Is cultural appropriation silencing the Middle East?

American journalist and author Lionel Shriver. Roberto Ricciuti / Getty Images
American journalist and author Lionel Shriver. Roberto Ricciuti / Getty Images

There has been an argument raging in literary circles this month – a rather genteel argument, of course, carried out in carefully-crafted sentences in the pages of newspapers – over “cultural appropriation”. This is the idea that taking elements of one culture – say, dreadlocks, for example, or the hijab – and using them in another culture – “white” American culture – is offensive and demeaning.

The most recent round of this argument started this month when the American writer Lionel Shriver – best known for her novel We Need to Talk About Kevin, a book about a boy who commits a school massacre – gave a lecture at a literary festival in Australia in which she derided the very idea of cultural appropriation. It was not, to use the vernacular of the moment, “a thing”. Indeed, said Shriver, it was a “passing fad”, part of a climate of criticism that constrained fiction writers. Even before Shriver had left the stage, a furore had erupted.

At its core, Shriver’s argument and that of her detractors – particularly the Australian-­Sudanese author Yassmin ­Abdel-Magied, who walked out of Shriver’s lecture – is a question of the right to tell stories: who has the right to tell whose story? Rooted in identity politics, this debate raises concerns about stereotyping and power and how the narratives of one group of people can be warped by their reflection through the perspectives and biases of another.

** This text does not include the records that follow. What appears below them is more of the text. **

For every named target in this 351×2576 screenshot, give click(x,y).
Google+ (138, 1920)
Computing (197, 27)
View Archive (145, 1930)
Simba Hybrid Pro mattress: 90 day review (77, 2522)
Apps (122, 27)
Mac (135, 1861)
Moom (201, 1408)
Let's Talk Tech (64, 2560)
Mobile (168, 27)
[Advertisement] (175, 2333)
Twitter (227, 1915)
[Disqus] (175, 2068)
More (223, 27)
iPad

Shriver’s lecture took the argument to its extremes, noting that ending cultural appropriation would mean yoga, belly dancing and even ethnic food would remain the province only of those from those “cultures” (however that would be defined). That would be a patently ridiculous situation.

But the conversation about cultural appropriation occurs at the margins. It is a conversation shrouded in shades of grey. Of course, writers should be free to inhabit whatever characters they wish. That is the role of fiction writers.

Yet fiction exists within a political reality – the fictional world is only a smaller part of the real world where its readers reside, and each is informed by the other. The real world provides context and clues for the readers.

And how could it be anything other than that? The readers must understand the real world in order to understand the signs and symbols of the fictional one.

(Shriver herself should know this. The reason her book became so successful was because it touched on a topic of current interest in the real world – something she has admitted.)

That makes fiction trickier than it first appears. Culture does not exist in a vacuum nor is it impartial. The road from writing a manuscript to being published, appearing on television and speaking at writing festivals is filled with cultural, social and economic checkpoints, and only a few pass through them.

Artists cannot expect their work to be read outside of the prevailing power structures. They should seek to transcend them, ideally, but writers must also accept that their work will be read “within”, quite literally, the culture. What is changing is that those who for a long time dominated the dissemination of culture – white, middle-class men, mainly – are now having their certainties, biases and definitions questioned. That is a good thing, even if it feels uncomfortable and leads to some rather absurd situations.

And yet. In a Middle Eastern context, the power constraints within which artists create feel rather real. Across the region, governments, powerful interest groups and communities seek to censor the voices of those they don’t like. That occurs across the world, of course, but in some parts of the region it can lead to imprisonment or exile.

Looked at like that, arguments about cultural appropriation suddenly become more about who has the right to speak.

Writers such as Shriver – white, well-educated, western – tend to set the cultural agendas of their countries and even other parts of the world. When they feel the pushback from communities of colour, they get upset and angry, feeling that their power is being taken from them.

In a Middle Eastern context, cultural appropriation by the West can feel very real – part of a longer history of occupation and colonisation. But there’s another, internal, side to cultural appropriation: what happens when the dominant culture in a society feels itself under threat by voices from the fringe? In other words, what happens when use of the symbols of a country or culture – the Palestinian flag, for example, or the hijab – is by those from within the culture but without the power structure? Can these elements be incorporated, or must they be marginalised?

That is a broader dynamic that is playing out today, and can be seen from the demand for greater rights for women in Saudi Arabia to the clashes between liberals and conservatives in Lebanon. As with cultural appropriation in the West, the right to speak in the Middle East is not merely dependent on the willingness to do so. It is dependent on the power to do so: to be published, to be broadcast, to be heard.

If a particular “culture”, whether African-American music, Egyptian artists or Japanese cuisine, can only be showcased by “authentic” representatives, that places tight constraints around that culture, meaning it cannot evolve and adapt.

Boxes, like walls, don’t only help define the spaces around them, they also keep the rest of the world out.